In many states, if you an
injury in a
car accident caused by a drunk driver, not only can you file an accident claim or personal
injury lawsuit against the negligent party, but you may also seek damages
from a third party – like a vendor or a social host – who
provided alcohol to the driver. Filing a claim against a business establishment
that provides alcohol is considered a “dram shop” claim.
According to Florida’s dram shop law, a person who knowingly provides
alcohol to a person who is “habitually addicted” to alcohol
(i.e., an alcoholic) or a minor under 21 years old can be held liable
for any injuries the individual causes. When it comes to serving alcohol,
the law only applies to beverages for immediate consumption, such as those
served in bars and restaurants, rather than sealed in a bottle or can
for later consumption, like a grocery or liquor store.

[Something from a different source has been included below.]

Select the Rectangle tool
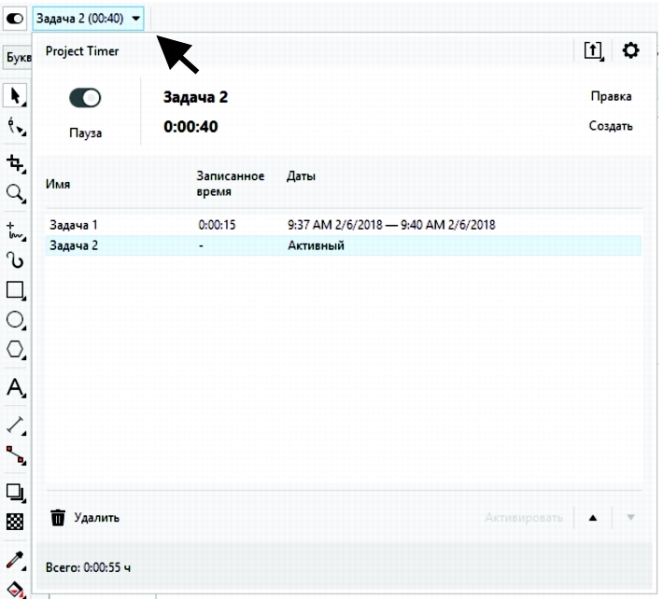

For example, a person who is a known alcoholic enters a bar and the bartender
who knows about the person’s alcoholism decides to serve him/her
anyway. After several drinks, the person leaves the bar, proceeds to drive,
and then strikes another motorist. Not only can the victim file a claim
against the alcohol-dependent individual, but also the establishment that
served the at-fault driver.
While many states also have “social host liability” laws that
hold a social host responsible for serving a minor or alcohol-dependent
individual who later causes another person’s injury, Florida is
not one of them. If an intoxicated individual harms someone else at a
private gathering, the victim can only seek damages against the person
who directly caused their injuries – not the social host.